First, it is clear that teachers need to develop their own critical literacy skills and learn to recognize the discriminatory discourses with which their students might be struggling.1 These struggles can provoke strong emotions—disgrace, embarrassment, and resentment—that might be worked on in a class project. Such projects are not difficult to imagine in art, language, and social science classes in which activities such as journal writing, painting, drawing, clay work, poetry, playwriting, multicultural literature, and ethnic studies, such as Puerto Rican history can easily become part of the core curriculum. They are more difficult to imagine in math and science classrooms. Yet, innovation is possible in all classrooms.

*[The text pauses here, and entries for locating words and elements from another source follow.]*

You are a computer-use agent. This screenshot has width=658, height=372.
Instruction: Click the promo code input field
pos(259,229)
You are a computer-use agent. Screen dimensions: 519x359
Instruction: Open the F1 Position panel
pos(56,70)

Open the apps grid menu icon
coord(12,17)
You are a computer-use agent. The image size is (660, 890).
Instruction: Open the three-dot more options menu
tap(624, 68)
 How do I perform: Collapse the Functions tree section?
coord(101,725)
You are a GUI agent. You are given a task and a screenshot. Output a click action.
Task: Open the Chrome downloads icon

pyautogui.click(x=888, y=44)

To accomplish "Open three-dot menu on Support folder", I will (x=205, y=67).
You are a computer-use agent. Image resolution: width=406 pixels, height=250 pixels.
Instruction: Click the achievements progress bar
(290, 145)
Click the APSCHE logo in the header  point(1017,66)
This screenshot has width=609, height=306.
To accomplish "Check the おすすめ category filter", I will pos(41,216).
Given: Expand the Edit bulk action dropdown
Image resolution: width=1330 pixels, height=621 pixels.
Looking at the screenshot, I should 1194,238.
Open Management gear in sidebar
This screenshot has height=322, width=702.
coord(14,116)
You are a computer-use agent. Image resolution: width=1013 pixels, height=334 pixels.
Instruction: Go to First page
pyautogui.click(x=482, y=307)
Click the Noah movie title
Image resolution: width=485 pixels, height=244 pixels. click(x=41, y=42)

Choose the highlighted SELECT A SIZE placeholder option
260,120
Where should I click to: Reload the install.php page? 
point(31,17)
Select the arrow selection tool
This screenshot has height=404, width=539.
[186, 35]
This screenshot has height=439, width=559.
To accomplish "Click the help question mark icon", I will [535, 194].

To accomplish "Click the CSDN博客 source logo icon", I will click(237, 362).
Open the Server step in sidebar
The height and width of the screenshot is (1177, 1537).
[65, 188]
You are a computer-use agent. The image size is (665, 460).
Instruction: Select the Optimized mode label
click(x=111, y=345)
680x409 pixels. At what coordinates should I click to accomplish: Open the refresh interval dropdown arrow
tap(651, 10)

One of Leslie Edgars' colleagues, who was teaching biology in a school like Northside, asked his students to write a children's book on one of the topics that they had been studying together. He felt that if the students could explain the digestive system or the respiratory system to younger children, they would understand the concepts themselves. Students who paired up with someone who could translate the book into a second language to create a bilingual book received bonus marks. With this one project, the biology teacher accomplished several things. By assigning bonus marks to the use of languages other than English in the project, he increased their status and the status of those speakers who used the other languages as a first language. The project also provided an opportunity for students from a variety of backgrounds to work together across linguistic differences in pursuit of a common project and common goal. For students struggling with the kind of anti-immigrant discourses Evelyn was working through, such an opportunity might produce moments where discriminatory assumptions can be challenged and linguicism resisted.2
1 The concept of critical literacy emerged from radical educational theory in the 1970s. Brazilian educator Paul Freire (1970) used the term to refer to the ability to use language as a means for articulating a transformative (e.g., antidiscriminatory) political analysis and agenda. For Freire, "reading the word" meant "reading the world," and developing a critical analysis of an economic, social, and political order. This could be achieved through a "dialogic," pedagogical approach that encourages learners to become teachers of marginalized experience. The dialogue between Leslie Edgars and Evelyn Yeung, which began as a result of Evelyn's writing in her art journal, is an application of this approach. Rather than using language as a means for beginning a transformative journey, however, Evelyn uses painting. For further discussion of critical literacy, see the review by Allan Luke (1997).
2 For a good resource on how educators can raise the status of languages other than English in their classroom and provide their students with opportunities to work across linguistic differences, see Coehlo (1998).